In 2012, Smelyansky went with the concert choir to perform at Carnegie Hall. She described performing at Carnegie Hall as the greatest honor for any classical musician. The weeks leading up to the performance, Smelyansky spent every free second learning her music.

“I was so excited just to see the hall and was thinking, ‘Oh my god I made it, this is everyone’s dream to perform here,’” Smelyansky said. “We almost had a full house, my name was on the program, it was unreal. This doesn’t happen to the average person, and I felt so blessed to be there.”

According to Stephanie’s mom, Anna Smelyansky, Anna also tried to incorporate music in their lives, as soon as Stephanie developed a greater appreciation for music. When Stephanie was younger, her interest was sparked by the concerts her mom took her to.

“When we traveled in the car I mostly had my classical channel on the radio and she sort of grew up with that and was introduced to more and more types of music,” Anna said.

According to Stephanie, her choral director, Marianna Kosaya, has also had a huge influence on her. She describes Kosaya as someone who pushes her to her limits and always tells her the truth.

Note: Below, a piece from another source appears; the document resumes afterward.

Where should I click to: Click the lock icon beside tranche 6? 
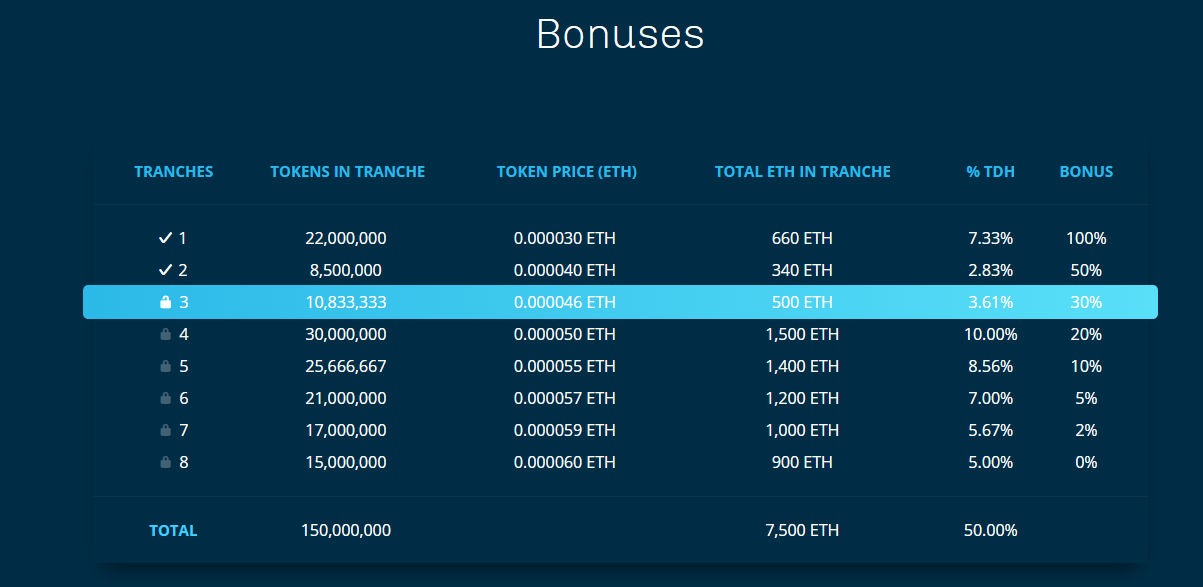pos(166,398)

“She wants perfection and it makes me work so hard in everything I do,” Stephanie said. “People make fun of me because I’ll take a pencil in the middle of the day and just start playing; I’ll hum to myself during class because I want to be perfect because she demands perfection and it’s just so inspiring to have someone demand such a high level of you.”

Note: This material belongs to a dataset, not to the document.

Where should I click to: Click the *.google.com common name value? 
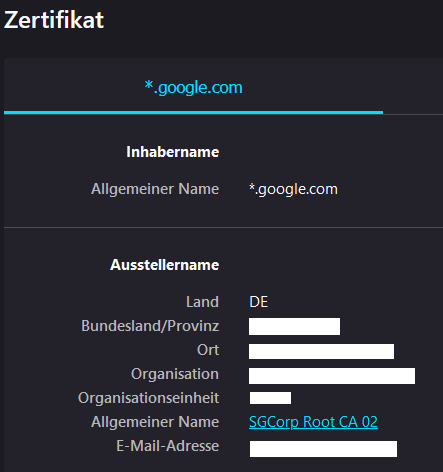293,189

Kosaya said that Stephanie is one of her best students and recognizes her strong passion for music.

“Last year she was supposed to play [piano] in front of an audience and she wanted to stop, she wanted to escape,” Kosaya said. “[I told her] it’s not about yourself, it’s about the music that lives in you.”

Stephanie thinks of the concert choir as a close-knit family.

“We all have this love of music, so the best bonding experience is when someone will sit down at the piano during our breaks and start playing a song, and then, one person will start singing and three other people will spontaneously start harmonizing,” Stephanie said. “It’s just like a family because when we sing all of us blend so well together.”

According to Stephanie, sometimes it becomes very hard to balance everything.

“I’ve missed a lot of school events like school dances [or] games I’ve wanted to go to for rehearsals [and] concerts, and sometimes I’ll come to school with three to four hours of sleep after a concert night.”

Although the concert choir performs classical music, Smelyansky enjoys all kinds of music. Along with being a singer and piano player, she also plays the clarinet and ukulele, she said.

“I have to listen to what I’m going to perform and have an appreciation for it,” Stephanie said. “I have classical music on my iPhone, but right next to it is a screamo band.”

According to Aaron Wojcik, Stephanie’s band director and electronic music teacher, music is a part of who she is and it defines her as a person.

“She may not know how to play every one of the instruments, but she seems to be able to pick up most things, and that’s something she’s developed,” Wojcik said. “Stephanie’s a person who has the talent. She could  probably go walk out there and put on a fairly decent rock beat if I asked her to.”

According to Stephanie, she wants to pursue science in college, yet she doesn’t ever want to end her music career.

“I just want to make sure it’s still there because it’s always been such a big part of my life and I feel like I’d be losing myself if I lost music,” Stephanie said.